MAUVAIS SIGNAL
Notre rapport avec la ponctualité se résume à une expression devenue culte : "l’heure sénégalaise". Comme un cancer, le mal a rongé tous les corps de l’Administration
C’est donc que ça le Forum sur l’Administration publique. Alors qu’on réfléchit sur la manière de rendre le système public plus efficace et efficient, on n’a pas réussi à mettre au placard nos mauvaises habitudes durant un simple week-end. Surtout que ceux qui sont censés conduire son renouveau se sont révélés être de piètres parrains. Les couacs, notés dans l’organisation du Forum, sont une nouvelle manifestation de notre incapacité à faire preuve de rigueur et de discipline.
Notre rapport avec la ponctualité se résume à une expression devenue culte : "l'heure sénégalaise". Comme un cancer, le mal a rongé tous les corps de l’Administration. Allez au Palais de justice de Dakar, le justiciable est convoqué à 8 h.
Mais il va poireauter jusqu’à 10h pour apercevoir l’ombre d’un juge qu’il rétribue au prix de ses impôts. Dans les grands rendez-vous, présidés par les hautes autorités du pays, on ne se soucie guère de la ponctualité. Les mêmes comportements sont dupliqués partout.
Depuis des décennies, on réfléchit sur les mécanismes à mettre en place pour sortir l’Administration de son sommeil, de l’alléger de ses lourdeurs héritées de l’Etat senghorien auquel on tient encore. Pourtant, on sait tous qu’on ne peut plus construire notre développement en le calquant sur ce modèle. S’il était efficace, l’affaire Karim Wade n’aurait jamais arrivé dans une administration correcte. Le mal est un réquisitoire des politiques conduites depuis trente ans, et qui débouchent sur cet avenir sans espoir.
Aujourd’hui, nous avons un problème de système qui est aussi animé par des hommes formatés pour reproduire les mêmes travers. Tant qu’on continuera à entretenir ce régiment sans lui fixer des objectifs clairs et précis assortis de sanctions positives ou négatives et à conserver ce modèle d’administration, on convoquera de nouvelles assises encore et encore pour redéfinir son fonctionnement.

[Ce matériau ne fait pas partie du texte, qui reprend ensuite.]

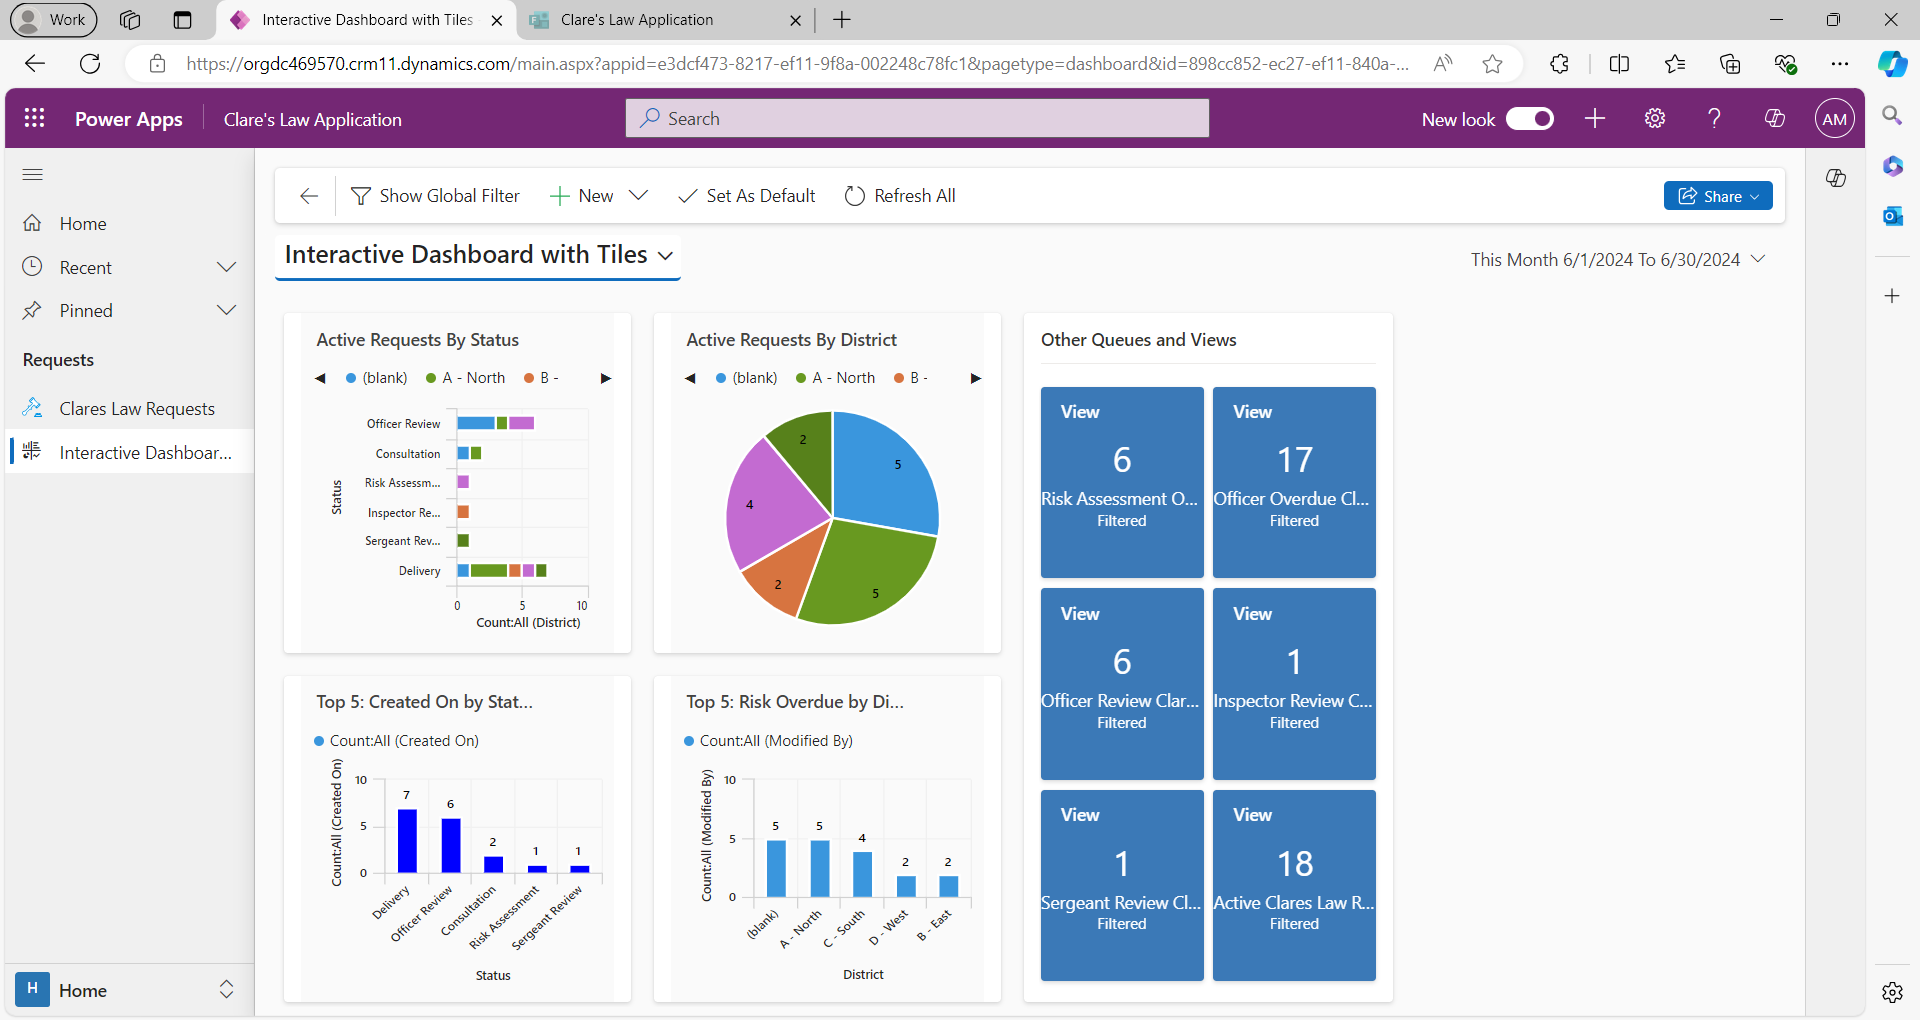Open Clares Law Requests in the sidebar

coord(137,409)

Parfois, l’explosivité du Premier ministre, qui peut avoir des instants de colère légitime, montre que le système a besoin d’être réformé en profondeur sans complaisance. Il faut le faire sans s’encombrer des foucades de quelques hommes qui continuent de se repaître, préservés de toute contrainte.
Christophe Barbier dit : «Les politiques, qui pratiquent plutôt la prose, doivent reconnaître qu’il en est de la rigueur comme de l’amour : la rigueur n’existe pas, elle se décrète et se démontre.» Ce week-end, ce fut un mauvais signal.